I am less confident about the direction of his policy on two key issues: Iran and Afghanistan. The contours of his engagement with Iran are not yet clear, and there could be some serious negative fallout if the administration opts for a narrow dialogue on the nuclear program on a short clock, rather than a broad dialogue over the full set of regional issues. I worry at the number of key positions which remain unfilled. And I don't really understand the logic of the new "Af-Pak" strategy, or see any reason to believe that the additional troops or the new strategy are likely to significantly change the situation there. But overall Obama has demonstrated tremendous instincts thus far on foreign policy, delivering just the approach he promised during the campaign and putting a lot of potential issues into play.

Marc Lynch, an associate professor of political science at George Washington University, blogs at lynch.foreignpolicy.com.

Robert Kagan

Grade: A-/B+

President Obama scores high on Afghanistan and Iraq, where he bucked his left wing, to deepen U.S. commitment in the first and maintain it responsibly in the second. His policy toward Iran makes sense, so long as he is ready with a serious Plan B if the negotiating track with Tehran fails. His policies toward Russia are sound, which include going ahead with missile defense unless and until the Iran threat is gone, sticking up for the right of Ukraine and Georgia to choose their own allies, and rejecting any Russian sphere of influence in the former Soviet space. The test will come when Russia sparks another crisis with Georgia. I would have given him a straight A- if he hadn't thrown a bouquet to the Venezuelan dictator, which adds to an emerging pattern of indifference to human rights and democratic aspirations from Russia to China to Iran and now to Latin America.

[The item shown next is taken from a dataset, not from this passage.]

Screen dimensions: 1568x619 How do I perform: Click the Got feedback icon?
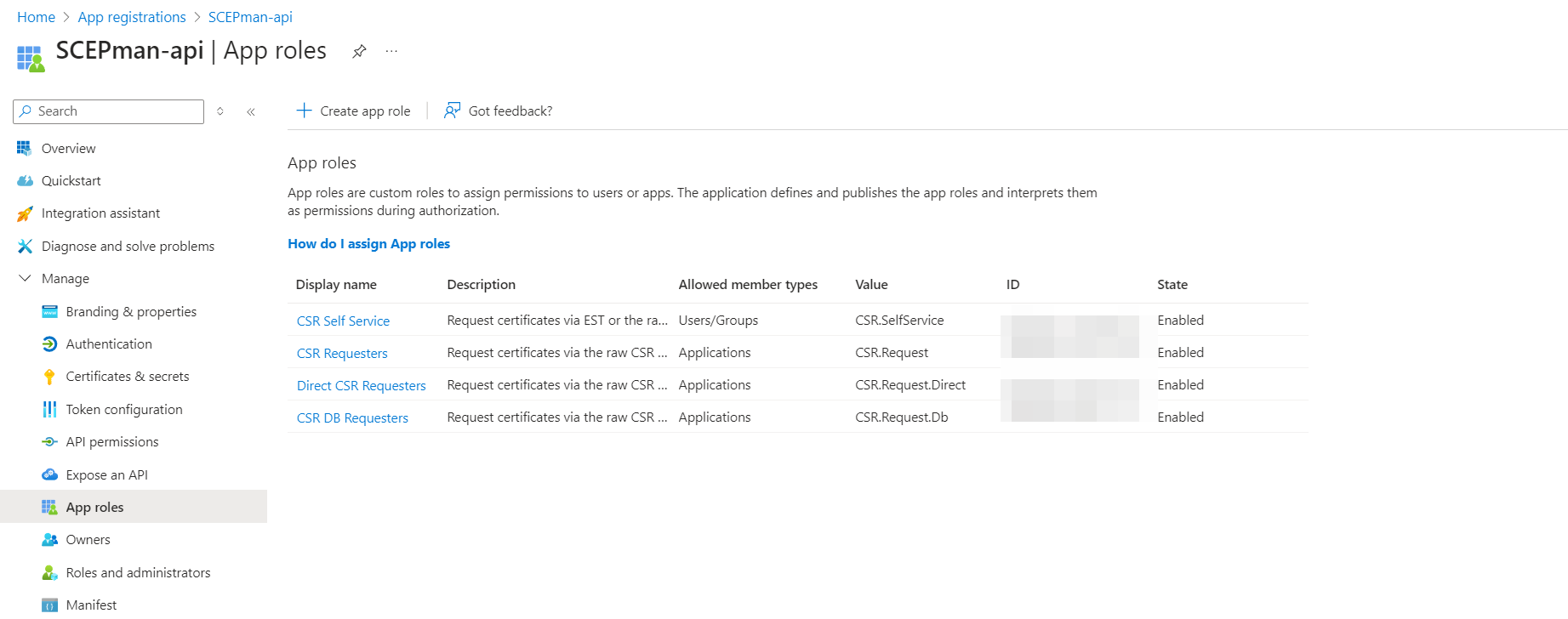452,111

One hopes this strategically misguided and morally disturbing approach fades as the need to be mindlessly "anything-but-Bush" becomes less of a driving force in the administration's foreign policy.

Robert Kagan is a columnist for the Washington Post and a senior associate at the Carnegie Endowment for International Peace.

Ivan Krastev

Grade: B+

First, it is too early to say whether Obama's foreign policy initiatives will work. But he has opened a huge amount of room for maneuver that the United States had been desperately missing before.

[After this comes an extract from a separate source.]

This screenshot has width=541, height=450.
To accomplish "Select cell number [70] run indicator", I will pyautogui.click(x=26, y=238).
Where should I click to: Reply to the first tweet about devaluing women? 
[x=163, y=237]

Second, he has achieved any presidents' dream: pursuing a realpolitik that most people outside of the United States already view as the ideal politik. Obama has even introduced his own brand of realism -- "inspirational realism."

In my view, a recent joke best summarizes his achievements. In the wake of the G-20 meeting, Obama, Sarkozy, and Putin were walking around a beautiful lake. In the middle of the lake, there was an island. "Let's go there," Obama suggested, and started walking on water to it. Sarkozy followed him. Medvedev also followed, but started sinking.

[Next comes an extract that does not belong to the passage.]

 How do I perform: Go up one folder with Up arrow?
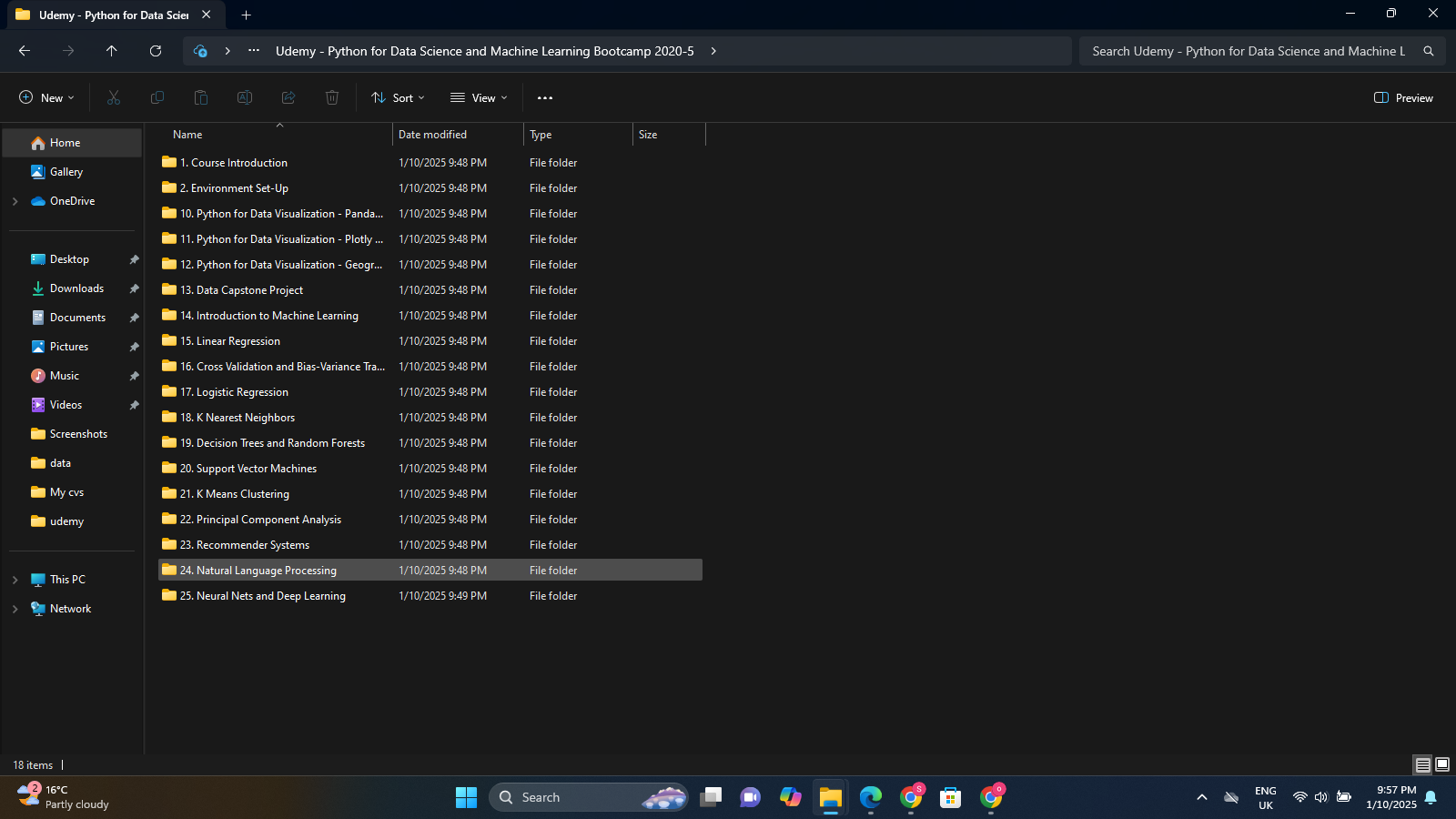point(112,51)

"Should we tell him where the stones are?" Sarkozy whispered to Obama.

"What stones?" Obama replied.

But while "inspirational realism" is probably what the United States can deliver at the moment, the best question about Obama's policies is, will they work? Probably the most fundamental shift in Obama's policies concern Europe. It is not too early to say that in its relations with Russia, the United States does not view the country as a European power anymore.